╭─ Records provided

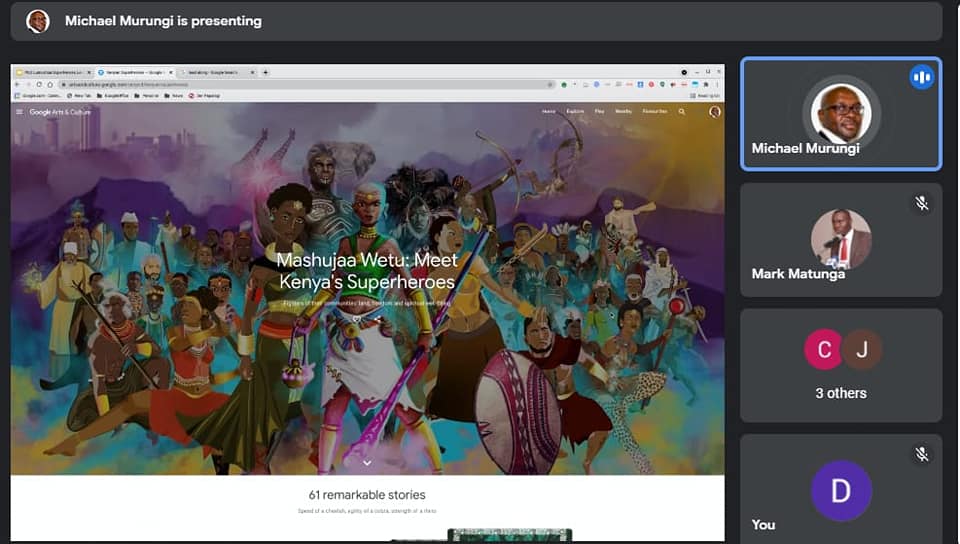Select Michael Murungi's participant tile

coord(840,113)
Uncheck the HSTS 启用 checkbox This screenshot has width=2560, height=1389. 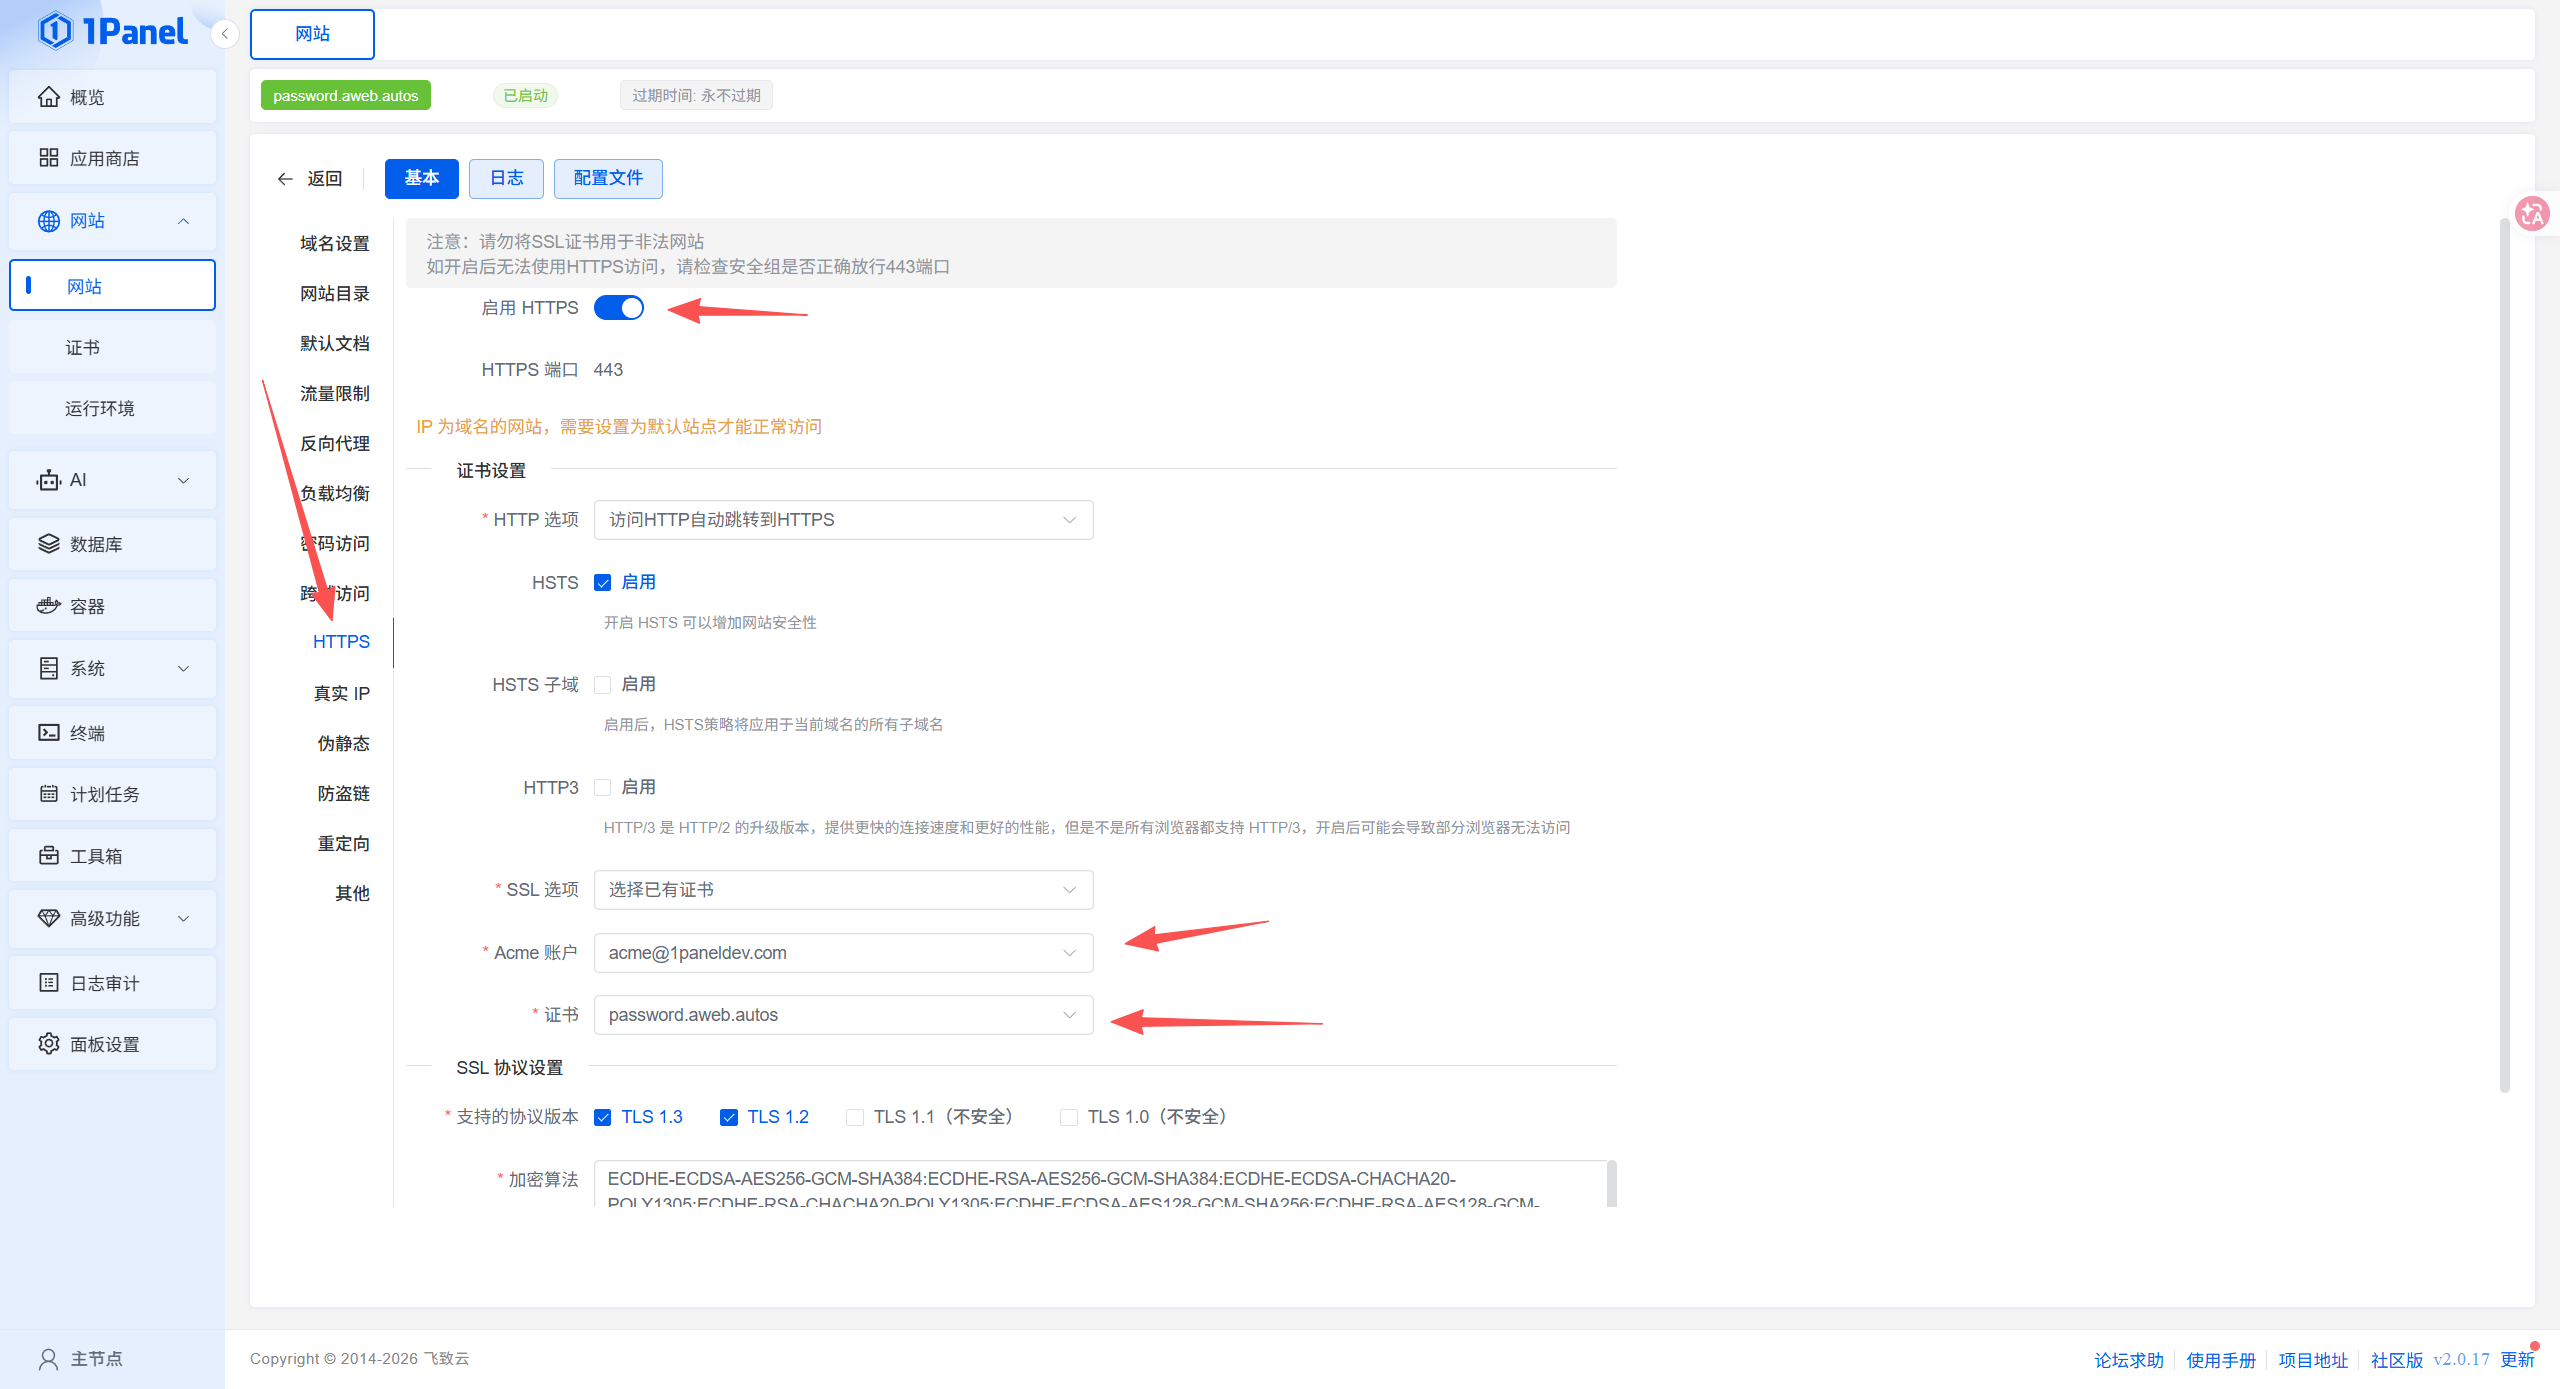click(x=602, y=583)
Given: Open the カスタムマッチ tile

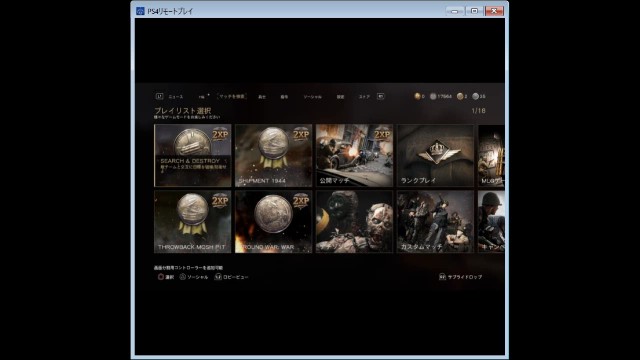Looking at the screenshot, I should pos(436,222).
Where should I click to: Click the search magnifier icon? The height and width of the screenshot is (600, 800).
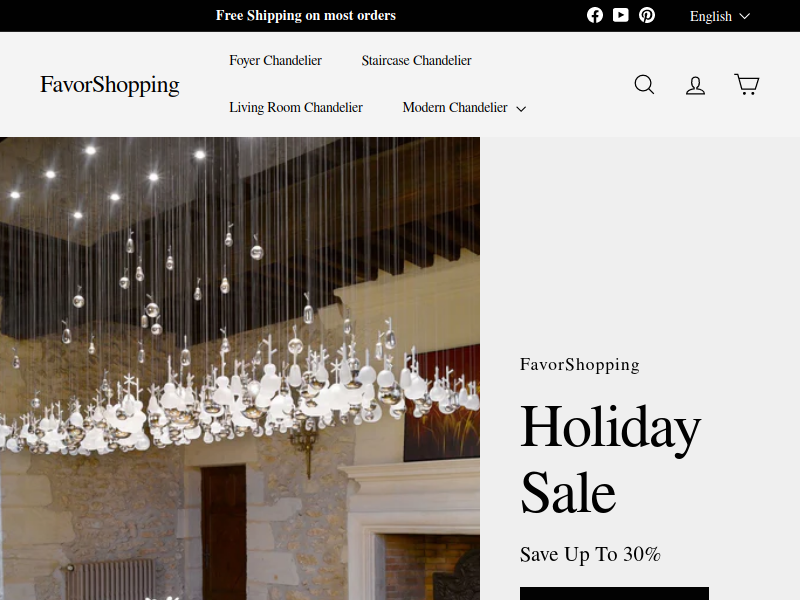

╰─

Exercise requirements:
The line that contains "Given: Open the カスタムマッチ tile" begins the range and the last line of the entries ends it; print that range exactly, without pictures.

Exercise result:
Given: Open the カスタムマッチ tile

Looking at the screenshot, I should pos(436,222).
Where should I click to: Click the search magnifier icon? The height and width of the screenshot is (600, 800).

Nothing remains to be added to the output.